Wirtz też ma ciężkie wejście do PL, gdzie dużo szybciej się gra, zawodnicy są cholernie silni.
Ogólnie nowi mają czas żeby się wprowadzić, ale na Konate już nie mogę patrzeć.
Jednak patrząc obiektywnie to był świetny mecz, Newcastle, co oczywiste ostro się postawiło i zagrało niesamowity mecz (co może ich kosztować kilka kontuzji). Szabo..., Pan piłkarz. Wyrasta na mojego ulubieńca, mega serduch do walki.
Maszyna ruszyła, jak przyjdzie zgranie i polot w grze znów będziemy ciężcy do zatrzymania.
To jest piękny czas dla kibica Liverpoolu !
Fart sie zapowiada przed samym meczem xD
Arne do licha to my graliśmy w przewadze!

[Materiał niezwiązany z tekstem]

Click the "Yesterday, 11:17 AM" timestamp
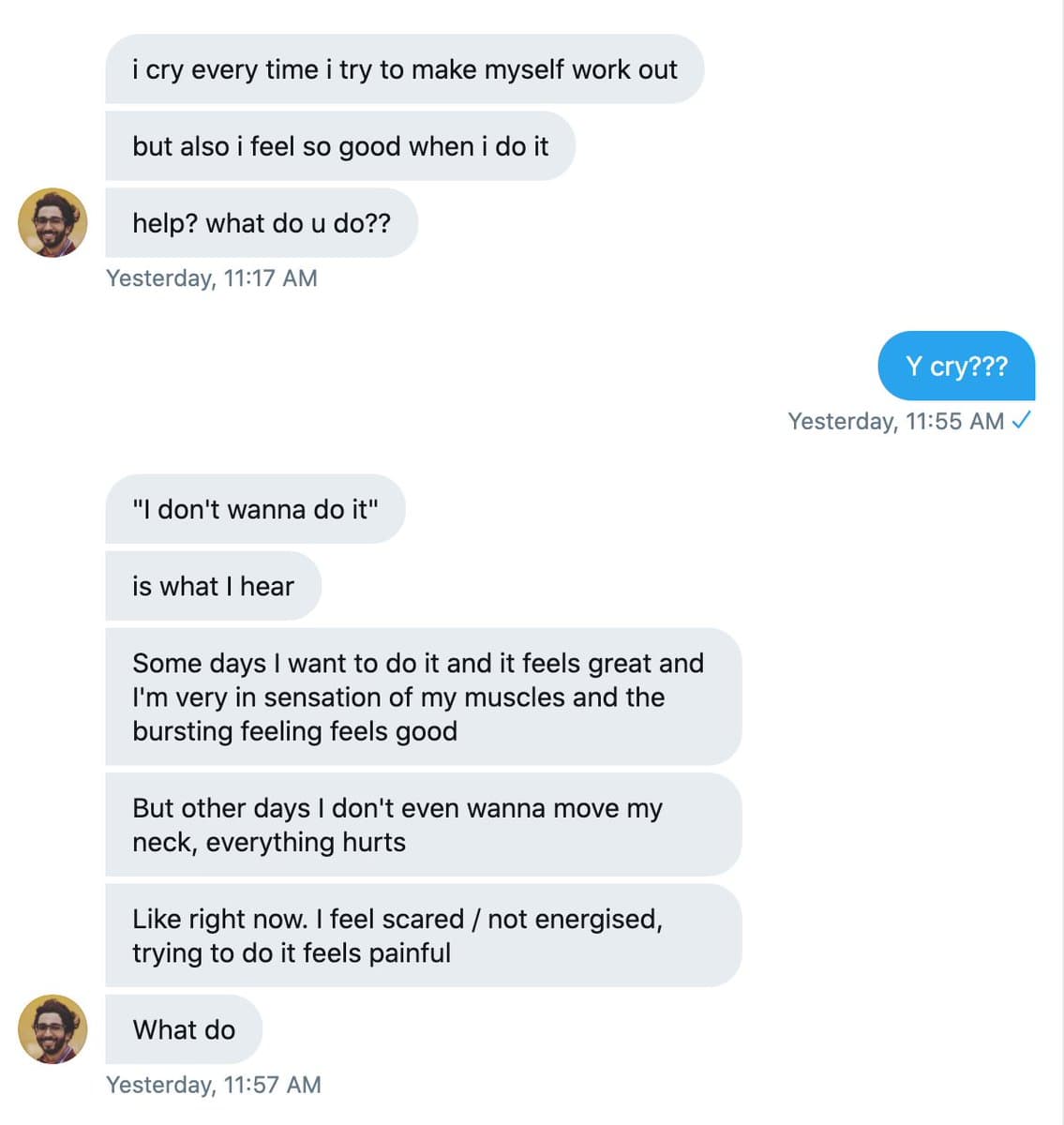This screenshot has width=1064, height=1125. tap(212, 278)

Nie wiem jakieś zmiany wcześniej, zmiana planu, z resztą czerwona była tuż przed przerwą, więc w szatni coś poszło nie tak, skoro oni nas zdominowali w drugiej połowie! Mam nadzieję, że jednak sztab wyciągnie wnioski i zaczniemy grać w piłkę tak jak w ostatniej akcji..
Nuniez wychodził genialnie na pozycję, zajmował obrońców, wygrywał pojedynki w górze. Diaz i Jota to byli czarodzieje zawsze zrobili coś z niczego. Zamiast nich mamy jak na razie słabego Wirtza , katastrofalnego Kerkeza i Ekitike , który głową nie gra wcale. To nie sa wzmocnienia.